Barbarah Guglielmana - Rondini come Formiche
edizioni O.M.P
I poeti si avvalgono della
facoltà di non rispondere
di Fabio Prestifilippo
La silloge Rondini come
formiche si qualifica per l’assenza degli elementi che una raccolta di
poesie dovrebbe possedere: organicità, tensione narrativa, un climax che ci
porti dallo zero emotivo all’amplesso: il canone è evaso, è recalcitrante, è
riottoso ed è splendidamente privo di importanza. Eppure non è una poesia che
grida, non sono motti ai quali lo spettro di Majakovskij arriderebbe e non sono
versi ai quali un redivivo Brecht applaudirebbe per la loro elementare
perentorietà. La novità nei versi di Barbarah, che sa coscientemente come non
utilizzare la retorica del verso strutturato sta nella capacità di risolvere in
ogni poesia la sua visione delle cose; in questo senso posseggono uno sguardo
velocemente conclusivo, hanno fretta di imprimersi e non vogliono e non cercano
la quiete e il tempo di una narrazione:
“io infinita non
esagerata/ ma parziale e non comprensiva”.

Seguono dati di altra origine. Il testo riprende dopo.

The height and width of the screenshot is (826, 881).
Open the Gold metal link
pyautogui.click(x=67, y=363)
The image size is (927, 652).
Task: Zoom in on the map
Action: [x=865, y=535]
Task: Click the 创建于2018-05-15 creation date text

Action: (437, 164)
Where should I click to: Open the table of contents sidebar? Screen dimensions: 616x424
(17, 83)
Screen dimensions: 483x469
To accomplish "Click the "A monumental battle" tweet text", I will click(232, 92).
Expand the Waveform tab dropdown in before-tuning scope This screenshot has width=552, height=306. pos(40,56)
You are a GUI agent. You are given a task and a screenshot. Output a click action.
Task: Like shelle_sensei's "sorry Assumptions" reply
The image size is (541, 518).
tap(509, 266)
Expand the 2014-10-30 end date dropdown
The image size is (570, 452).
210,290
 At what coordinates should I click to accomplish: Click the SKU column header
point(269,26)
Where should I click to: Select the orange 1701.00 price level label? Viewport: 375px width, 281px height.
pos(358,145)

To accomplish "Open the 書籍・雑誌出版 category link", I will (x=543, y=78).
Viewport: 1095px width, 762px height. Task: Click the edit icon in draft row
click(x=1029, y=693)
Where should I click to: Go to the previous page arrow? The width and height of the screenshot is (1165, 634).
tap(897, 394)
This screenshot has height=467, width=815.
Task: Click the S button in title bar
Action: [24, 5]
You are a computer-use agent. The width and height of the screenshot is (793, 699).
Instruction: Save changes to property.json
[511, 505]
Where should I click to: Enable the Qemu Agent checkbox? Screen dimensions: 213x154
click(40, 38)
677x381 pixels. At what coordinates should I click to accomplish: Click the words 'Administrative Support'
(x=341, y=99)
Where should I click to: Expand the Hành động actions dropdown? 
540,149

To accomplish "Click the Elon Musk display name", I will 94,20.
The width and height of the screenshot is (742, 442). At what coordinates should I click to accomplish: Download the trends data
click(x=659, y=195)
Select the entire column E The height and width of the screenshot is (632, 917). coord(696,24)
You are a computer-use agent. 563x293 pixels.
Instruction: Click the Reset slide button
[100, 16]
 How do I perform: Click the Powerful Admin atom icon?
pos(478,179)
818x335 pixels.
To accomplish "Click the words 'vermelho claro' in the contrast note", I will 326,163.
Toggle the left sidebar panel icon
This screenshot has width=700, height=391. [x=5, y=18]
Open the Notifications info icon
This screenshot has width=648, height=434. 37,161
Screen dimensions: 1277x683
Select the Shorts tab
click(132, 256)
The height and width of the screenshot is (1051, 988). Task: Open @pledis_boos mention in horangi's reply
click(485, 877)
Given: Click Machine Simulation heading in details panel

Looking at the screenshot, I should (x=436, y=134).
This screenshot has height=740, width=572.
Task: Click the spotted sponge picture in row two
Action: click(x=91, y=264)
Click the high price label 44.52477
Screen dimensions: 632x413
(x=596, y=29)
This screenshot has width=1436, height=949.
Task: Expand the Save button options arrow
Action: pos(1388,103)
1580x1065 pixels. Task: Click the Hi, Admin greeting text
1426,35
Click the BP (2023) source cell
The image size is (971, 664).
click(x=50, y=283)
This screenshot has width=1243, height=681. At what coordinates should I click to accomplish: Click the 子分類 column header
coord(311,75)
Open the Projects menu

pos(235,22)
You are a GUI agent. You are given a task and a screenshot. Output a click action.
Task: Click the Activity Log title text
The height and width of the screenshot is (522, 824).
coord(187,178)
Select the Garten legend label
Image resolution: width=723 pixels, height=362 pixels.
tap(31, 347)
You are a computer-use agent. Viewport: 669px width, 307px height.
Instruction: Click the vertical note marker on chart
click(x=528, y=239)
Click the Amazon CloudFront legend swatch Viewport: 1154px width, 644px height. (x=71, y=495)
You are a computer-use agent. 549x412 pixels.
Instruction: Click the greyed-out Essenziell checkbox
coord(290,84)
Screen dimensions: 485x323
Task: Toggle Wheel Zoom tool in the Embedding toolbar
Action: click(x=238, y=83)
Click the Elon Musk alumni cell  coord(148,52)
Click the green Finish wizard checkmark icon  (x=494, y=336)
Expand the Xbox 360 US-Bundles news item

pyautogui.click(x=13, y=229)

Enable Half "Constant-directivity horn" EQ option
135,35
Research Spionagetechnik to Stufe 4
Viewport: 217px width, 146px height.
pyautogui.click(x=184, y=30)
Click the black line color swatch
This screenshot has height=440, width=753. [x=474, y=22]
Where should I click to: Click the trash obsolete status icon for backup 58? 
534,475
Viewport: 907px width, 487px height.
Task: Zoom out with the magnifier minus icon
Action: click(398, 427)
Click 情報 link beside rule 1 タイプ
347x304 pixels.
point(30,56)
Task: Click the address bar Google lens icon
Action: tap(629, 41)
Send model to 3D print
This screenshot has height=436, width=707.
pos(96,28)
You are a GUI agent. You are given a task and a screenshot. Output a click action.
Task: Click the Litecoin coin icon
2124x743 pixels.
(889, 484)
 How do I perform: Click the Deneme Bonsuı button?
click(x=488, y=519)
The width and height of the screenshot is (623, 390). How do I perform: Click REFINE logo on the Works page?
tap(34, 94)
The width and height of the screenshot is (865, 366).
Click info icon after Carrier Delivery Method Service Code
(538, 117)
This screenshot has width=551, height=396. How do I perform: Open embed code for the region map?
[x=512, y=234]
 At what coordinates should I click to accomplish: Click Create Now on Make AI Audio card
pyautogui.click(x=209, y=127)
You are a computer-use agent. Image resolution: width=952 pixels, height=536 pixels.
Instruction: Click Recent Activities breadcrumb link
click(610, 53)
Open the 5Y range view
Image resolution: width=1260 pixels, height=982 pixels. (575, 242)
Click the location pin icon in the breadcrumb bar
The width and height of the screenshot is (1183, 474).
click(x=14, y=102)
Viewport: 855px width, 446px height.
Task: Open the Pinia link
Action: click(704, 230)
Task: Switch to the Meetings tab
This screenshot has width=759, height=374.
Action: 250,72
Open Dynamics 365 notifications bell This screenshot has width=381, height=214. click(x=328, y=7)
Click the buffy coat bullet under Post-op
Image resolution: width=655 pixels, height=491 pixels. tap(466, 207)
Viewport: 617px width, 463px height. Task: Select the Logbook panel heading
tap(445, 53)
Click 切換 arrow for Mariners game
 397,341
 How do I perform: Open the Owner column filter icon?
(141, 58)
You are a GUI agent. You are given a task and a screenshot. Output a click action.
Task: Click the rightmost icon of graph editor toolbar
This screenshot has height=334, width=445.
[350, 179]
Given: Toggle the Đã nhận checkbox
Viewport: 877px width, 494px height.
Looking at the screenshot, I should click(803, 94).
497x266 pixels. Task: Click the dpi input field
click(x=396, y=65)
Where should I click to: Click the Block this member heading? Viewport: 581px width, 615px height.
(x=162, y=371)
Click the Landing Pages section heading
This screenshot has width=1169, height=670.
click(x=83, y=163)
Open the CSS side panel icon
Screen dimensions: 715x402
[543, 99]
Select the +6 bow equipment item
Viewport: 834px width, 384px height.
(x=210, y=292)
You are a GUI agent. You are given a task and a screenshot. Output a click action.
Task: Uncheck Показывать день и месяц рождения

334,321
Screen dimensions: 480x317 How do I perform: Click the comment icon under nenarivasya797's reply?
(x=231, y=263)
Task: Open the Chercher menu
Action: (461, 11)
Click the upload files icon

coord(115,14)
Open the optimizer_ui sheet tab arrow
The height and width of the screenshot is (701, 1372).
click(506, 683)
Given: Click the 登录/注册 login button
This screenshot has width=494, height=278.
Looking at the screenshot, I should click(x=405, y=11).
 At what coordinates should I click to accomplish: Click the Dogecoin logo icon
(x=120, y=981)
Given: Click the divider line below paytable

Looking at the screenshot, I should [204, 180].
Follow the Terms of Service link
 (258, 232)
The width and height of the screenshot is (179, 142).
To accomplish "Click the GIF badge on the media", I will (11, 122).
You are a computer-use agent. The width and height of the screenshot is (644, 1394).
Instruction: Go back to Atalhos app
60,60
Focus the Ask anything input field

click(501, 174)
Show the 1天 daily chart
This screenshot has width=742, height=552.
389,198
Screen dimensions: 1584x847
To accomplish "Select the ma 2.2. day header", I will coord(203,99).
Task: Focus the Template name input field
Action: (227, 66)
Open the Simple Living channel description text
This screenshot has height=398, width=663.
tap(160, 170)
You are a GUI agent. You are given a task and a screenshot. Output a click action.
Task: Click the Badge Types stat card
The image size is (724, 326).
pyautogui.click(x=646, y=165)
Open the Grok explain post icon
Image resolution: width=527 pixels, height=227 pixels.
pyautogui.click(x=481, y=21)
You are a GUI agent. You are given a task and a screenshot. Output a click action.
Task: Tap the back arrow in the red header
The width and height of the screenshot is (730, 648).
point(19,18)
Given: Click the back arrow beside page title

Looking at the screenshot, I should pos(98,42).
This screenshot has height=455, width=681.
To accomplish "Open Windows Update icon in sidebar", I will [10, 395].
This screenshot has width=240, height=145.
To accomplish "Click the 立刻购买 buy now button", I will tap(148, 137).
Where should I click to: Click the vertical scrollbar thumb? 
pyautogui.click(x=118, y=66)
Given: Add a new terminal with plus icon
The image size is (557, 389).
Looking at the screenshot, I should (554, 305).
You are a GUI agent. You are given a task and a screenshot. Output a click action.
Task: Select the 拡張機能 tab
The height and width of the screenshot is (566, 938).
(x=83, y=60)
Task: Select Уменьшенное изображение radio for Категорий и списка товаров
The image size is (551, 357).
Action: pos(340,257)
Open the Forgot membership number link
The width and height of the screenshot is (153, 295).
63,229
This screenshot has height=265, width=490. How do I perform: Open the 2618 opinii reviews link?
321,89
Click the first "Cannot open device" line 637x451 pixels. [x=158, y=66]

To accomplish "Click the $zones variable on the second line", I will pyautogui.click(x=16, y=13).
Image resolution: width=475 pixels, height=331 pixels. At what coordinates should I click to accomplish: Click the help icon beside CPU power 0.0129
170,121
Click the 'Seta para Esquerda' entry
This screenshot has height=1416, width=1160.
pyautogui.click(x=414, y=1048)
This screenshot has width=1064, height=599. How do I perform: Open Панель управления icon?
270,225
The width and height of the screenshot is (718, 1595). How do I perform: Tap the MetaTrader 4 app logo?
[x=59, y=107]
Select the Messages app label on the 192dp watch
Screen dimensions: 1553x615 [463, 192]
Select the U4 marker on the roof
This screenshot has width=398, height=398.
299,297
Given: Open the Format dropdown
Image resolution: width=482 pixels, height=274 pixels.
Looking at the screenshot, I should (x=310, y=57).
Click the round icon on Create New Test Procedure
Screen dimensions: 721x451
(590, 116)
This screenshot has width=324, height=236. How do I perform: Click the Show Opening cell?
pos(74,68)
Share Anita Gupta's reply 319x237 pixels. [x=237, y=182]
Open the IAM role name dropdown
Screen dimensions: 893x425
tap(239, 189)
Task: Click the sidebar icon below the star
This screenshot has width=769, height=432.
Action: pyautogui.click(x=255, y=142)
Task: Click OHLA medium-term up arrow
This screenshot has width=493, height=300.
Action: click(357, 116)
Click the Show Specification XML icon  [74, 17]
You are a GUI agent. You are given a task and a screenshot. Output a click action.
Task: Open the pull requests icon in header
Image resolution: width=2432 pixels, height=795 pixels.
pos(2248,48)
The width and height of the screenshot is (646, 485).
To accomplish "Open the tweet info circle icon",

Esistono poeti che narrano la propria condizione esistenziale
avvalendosi di un continuum dialogico con se stessi, che produce un ideale
ambiente densamente ordinato e lineare ed esistono conseguentemente opere nelle
quali le liriche sono tra di loro inscindibili: miracoli di coerenza. In apertura ho usato il termine dovrebbe con molta parsimonia perché
credo nel potenziale narrativo ma sono altrettanto convinto che “l’organicità”
non sia l’unico veicolo, l’unico dato occasionale. Da qui Barbarah nei sui
versi sparsi riesce comunque a compiere
una sapiente orchestrazione, un ritmo che scorra come una sinfonia di
sensazioni.
Nell’intelligente nota introduttiva Anna Ruchat scrive: “Non
mi ero resa conto, vedendo le poesie alla spicciolata, di quale complesso
disegno ci fosse dietro e soprattutto di quanto quelle poesie rispecchiassero
il sentire di una generazione. E’ leggendo tutto questo Rondini come Formiche,
questa sorta di allegro diario di bordo alla deriva, che ho visto di colpo quei
versi solo apparentemente naiv di Barbarah comporre il resoconto di un mondo
interno mutato, privo di nostalgia, eppure nitido, nonostante le prospettive
mozzate”
Il titolo riporta ad agili e brevi voli - come le rondini- in
una spazio denso e quasi magmatico -
come le formiche - dentro questo
contenitore dove le cose accadono ad una velocità eccezionale, senza possedere
un senso che le tenga, si svolge la vicenda di Rondini come Formiche. Nel
bellissimo enjambement iniziale, tra titolo e verso di apertura Barabarah dice:
La mia poesia//si
chiama vita.
e oltre:
sono piccolina/ e
schiacciandomi nel polo centrale/ macchio con un puntino/ il foglio, da
scrivere, della mia vita.
Questo è il suo manifesto; dichiararlo in apertura è molto
coraggioso, sembra un annuncio di staticità (l’ennesimo canzoniere!), eppure l’io poetico di Barbarah è schizofrenico si muove fra spazi
mentali, è nelle corsie di ospedali “Emigrata”,
è in occasionali racconti di vita “Il Fungaiolo”, in estasi naturalistiche
“Gru coronata”, nelle vene spezzate
di un amore finito “Il bacio”, nell’algida
consapevolezza dell’impossibilità della coppia comunemente intesa “L’acciaio non arrugginisce”, nella
storia come dovere, come imperativo categorico, nella memoria come etica morale
“Ti ricordi di Sarajevo”, nella
cognizione sempre vigile che non dimentica l’eterno dilemma del conflitto di
classe “Addio operario”. Un impegno
verso un campo di argomenti multiformi, affrontati con piglio deciso, senza
troppe delicatezze; eppure la sua legittimazione è volutamente minima … un
puntino che macchia il foglio da scrivere.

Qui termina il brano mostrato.